= Beginning of Section =
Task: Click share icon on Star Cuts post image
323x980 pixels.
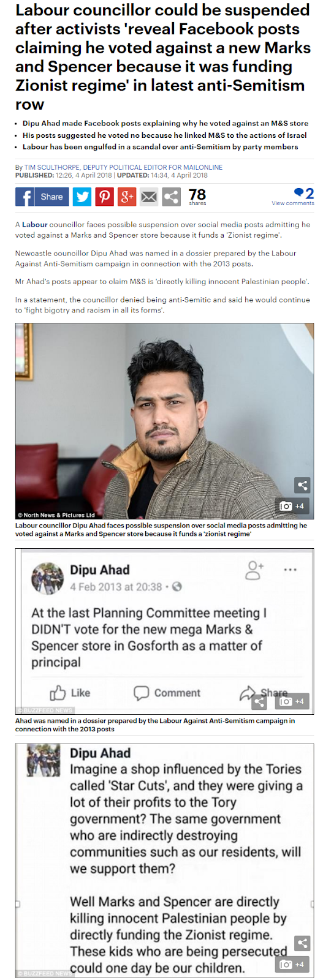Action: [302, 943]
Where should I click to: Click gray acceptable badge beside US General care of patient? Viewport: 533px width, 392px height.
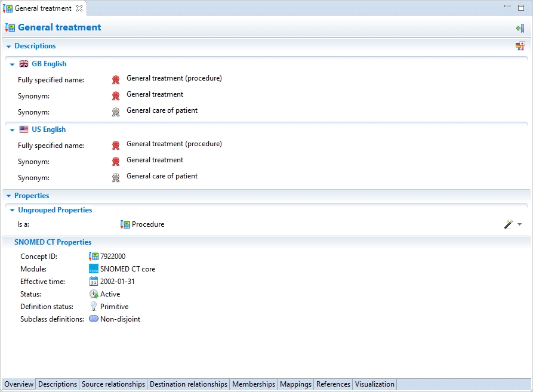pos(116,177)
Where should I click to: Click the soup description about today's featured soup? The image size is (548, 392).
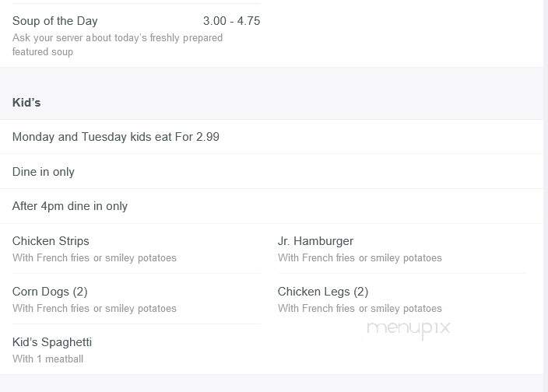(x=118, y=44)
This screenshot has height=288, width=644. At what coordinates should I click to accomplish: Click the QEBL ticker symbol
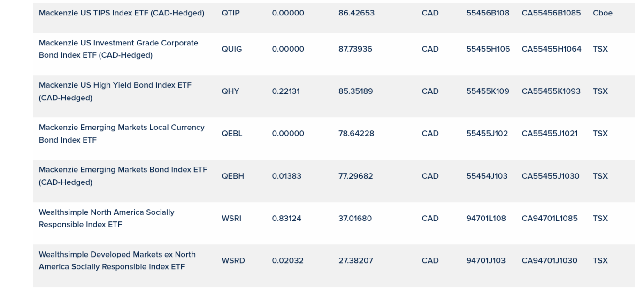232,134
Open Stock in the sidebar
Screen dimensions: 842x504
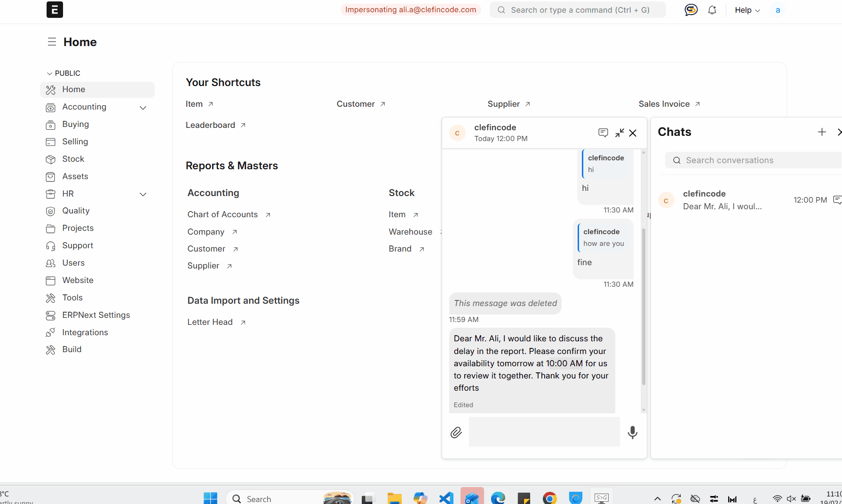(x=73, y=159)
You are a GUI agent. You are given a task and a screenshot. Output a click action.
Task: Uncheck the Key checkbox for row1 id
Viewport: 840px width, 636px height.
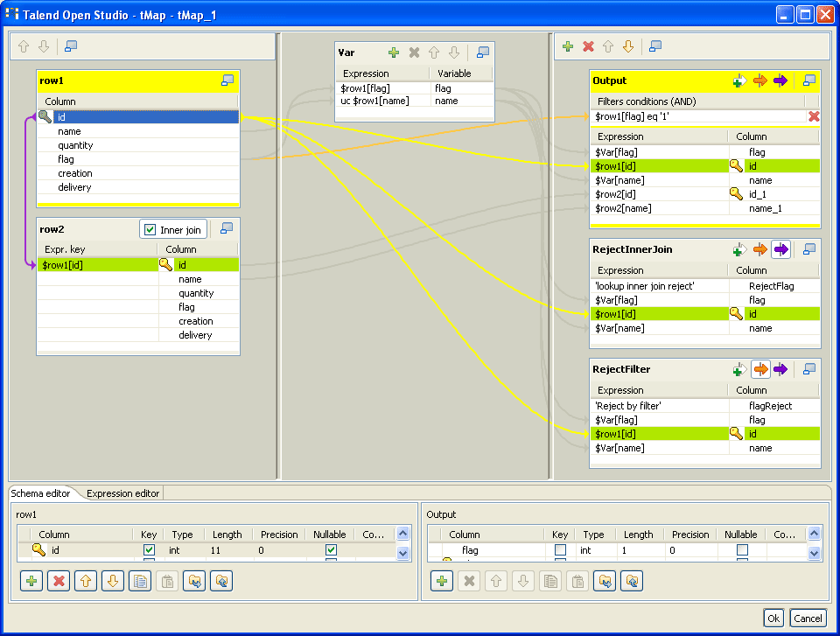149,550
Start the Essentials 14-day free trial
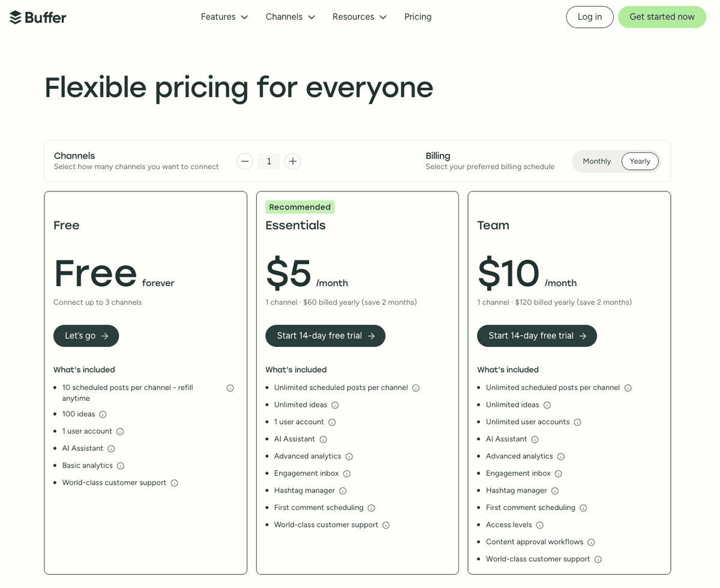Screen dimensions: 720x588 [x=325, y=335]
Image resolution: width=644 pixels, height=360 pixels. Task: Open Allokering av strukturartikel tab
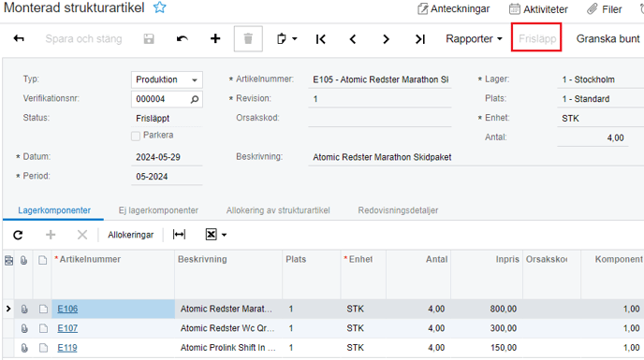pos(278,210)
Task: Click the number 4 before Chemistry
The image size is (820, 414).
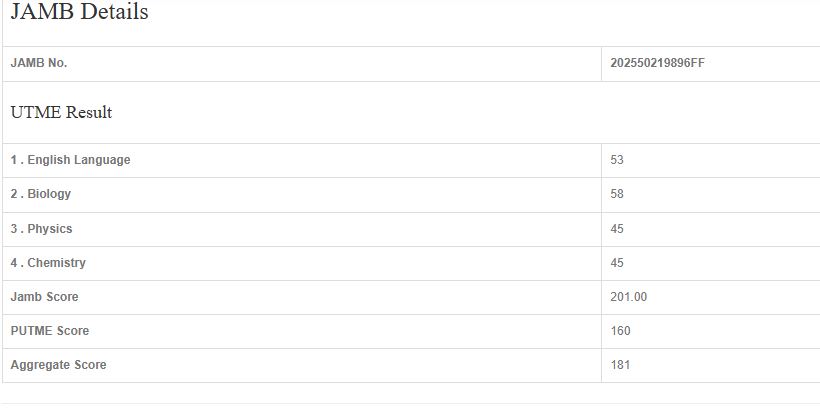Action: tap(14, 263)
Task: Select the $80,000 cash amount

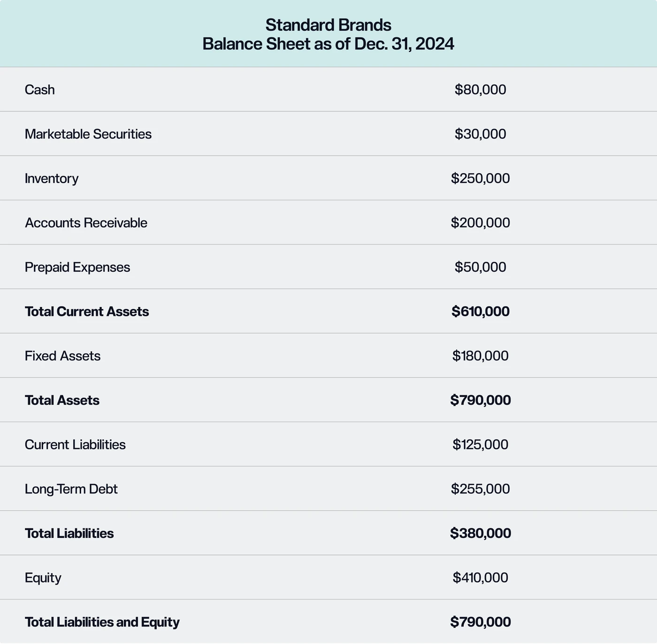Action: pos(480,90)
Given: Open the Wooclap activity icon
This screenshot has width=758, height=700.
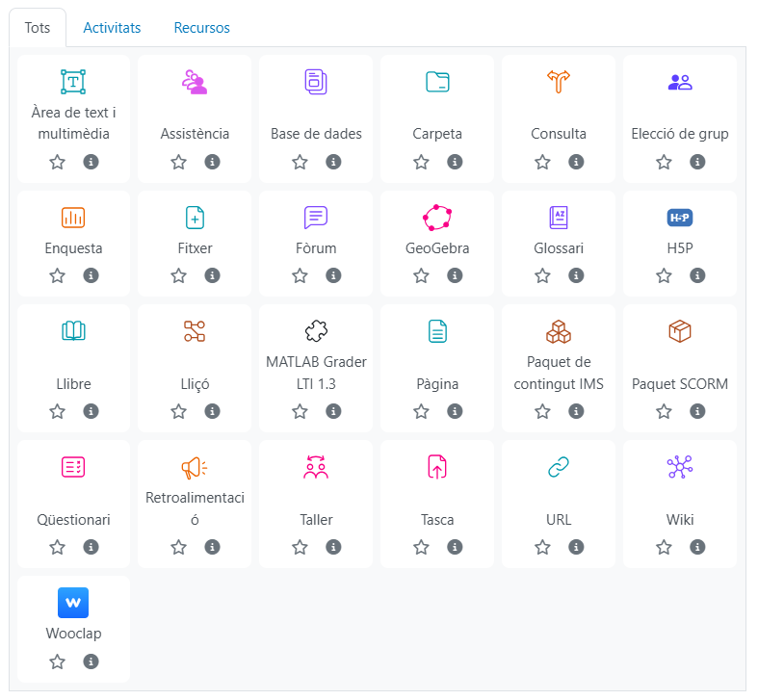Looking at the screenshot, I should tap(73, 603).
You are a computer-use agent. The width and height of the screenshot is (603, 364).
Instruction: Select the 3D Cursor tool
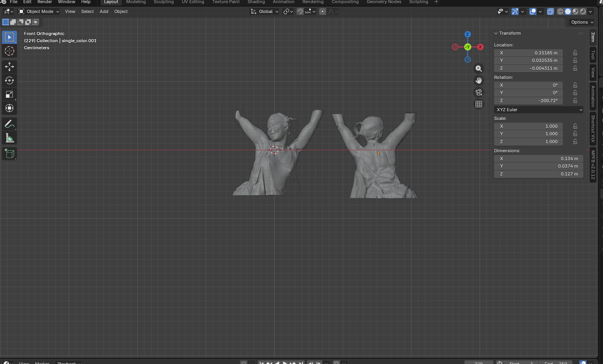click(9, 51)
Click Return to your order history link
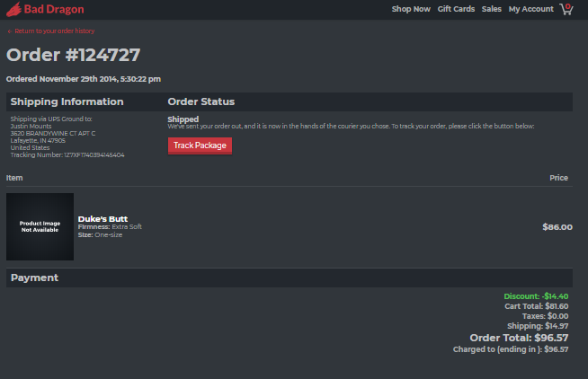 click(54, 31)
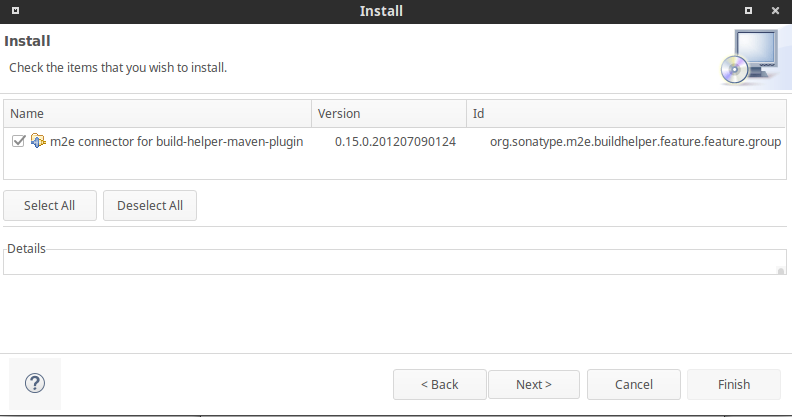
= End of Section =
-- Exercise directions --
Tally the lines of the listing in which the word "agent" occurs, and state the total alone.

-- Solution to the exercise --
2